By the way, this is now the second recent movie, again after “Bohemian Rhapsody,” in which John Reid is depicted in a highly unfavorable light, with Richard Madden taking over the role that Aidan Gillen played in “BoRap” and giving it a glowering intensity that extends to a significant if not terribly explicit gay sex scene. (And it’s the second recent movie to distort John Reid’s dealings with his clients, though I guess I need to stop harping on that kind of stuff.)

Because Elton wrote the music to his songs but Bernie Taupin (generally) wrote the lyrics, “Rocketman” attempts the tricky task of trying to locate autobiography in lyrics that were written by somebody else. At times it works to create genuinely touching, emotional moments, none more so than the scene in which Elton writes his first great song, “Your Song,” as his mother, grandmother and Bernie realize what he’s accomplishing in front of their eyes.

And sometimes, as was always true with Elton John’s music, the lyrics are simply secondary to the melodies and the spectacle — and in this case, secondary to the dazzling and frequently berserk choreography.

Egerton does his own singing in the film, and he does a fine job that isn’t an imitation. (If it were, it wouldn’t be a good one — he does the songs well without capturing the specific tone of Elton’s voice. And he persuades us that he’s some version of Elton, even though he never really looks like the guy, either.) Jamie Bell is in many ways the voice of reason as Bernie Taupin, who comes across as the true love of Elton’s life (though not in that way).

It’s all grand and fun and corny, a musical fantasy that reaches for the sky and gets there often enough to make it diverting but also frustrating.

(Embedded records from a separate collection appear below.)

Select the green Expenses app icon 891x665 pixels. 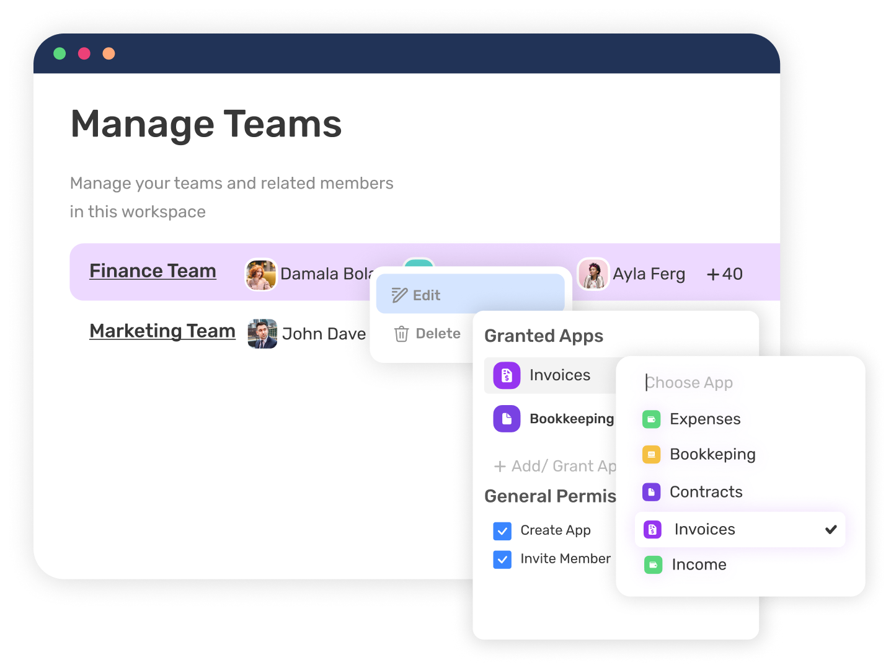tap(652, 419)
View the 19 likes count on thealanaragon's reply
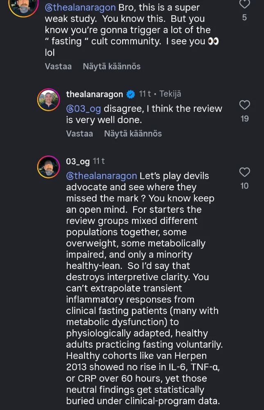The image size is (264, 410). point(245,119)
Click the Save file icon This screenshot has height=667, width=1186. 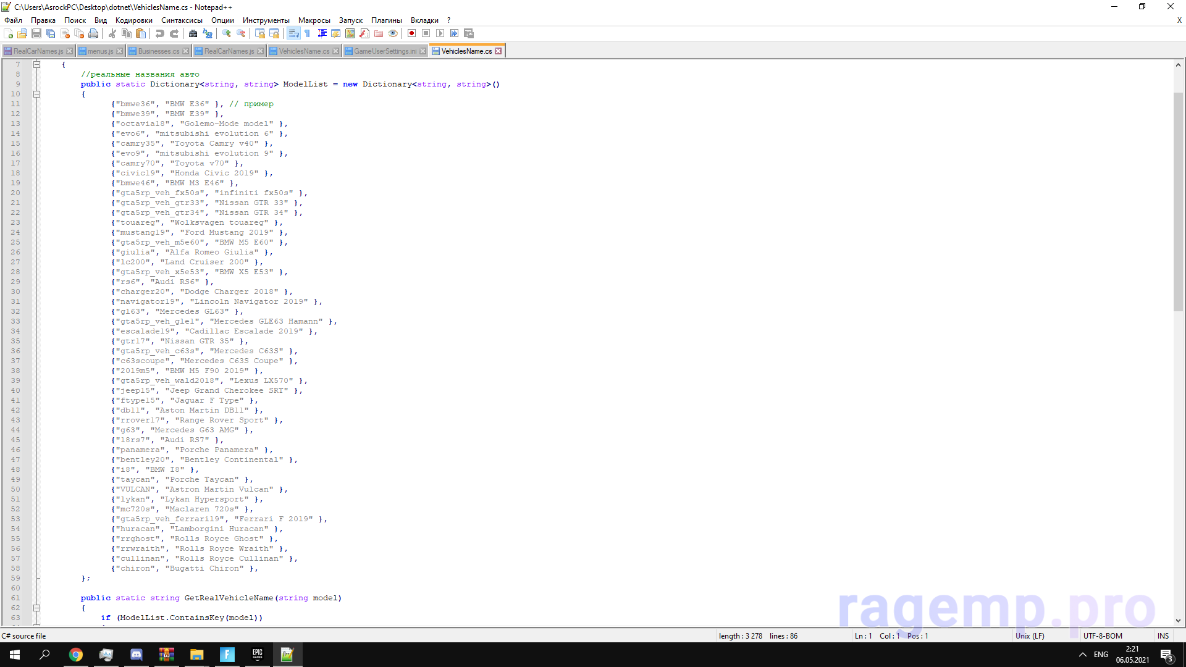(36, 33)
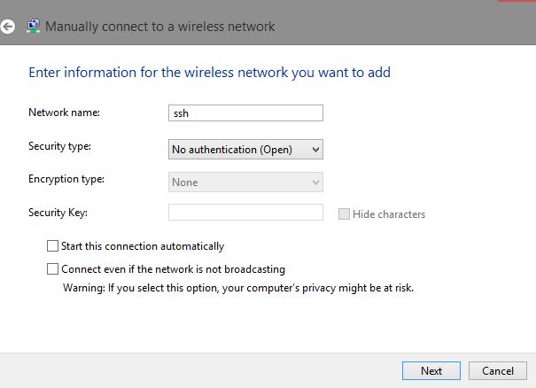This screenshot has height=388, width=536.
Task: Click the Security type label
Action: point(60,145)
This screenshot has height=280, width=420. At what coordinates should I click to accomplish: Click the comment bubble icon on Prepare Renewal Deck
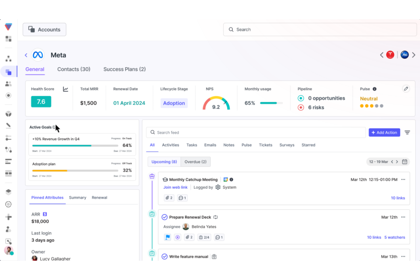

The recent years have seen a number of affecting indie musicals, from John Carney’s “Once” and “Sing Street” to the upcoming “Blinded by the Light,” and “Rocketman” is bigger and bolder than that — so big and bold, perhaps, that it can be harder to find the heart.

The Cannes premiere audience, though, was nothing but enthusiastic. With Elton in the house, they roared when the film ended with a reconstruction of the “I’m Still Standing” video, which was shot in Cannes, and then roared some more through the credits, and then kept roaring while Elton, Fletcher and the cast took their bows.

Let’s just say that a quick rendition of “Can You Feel the Love Tonight” wouldn’t have been out of place.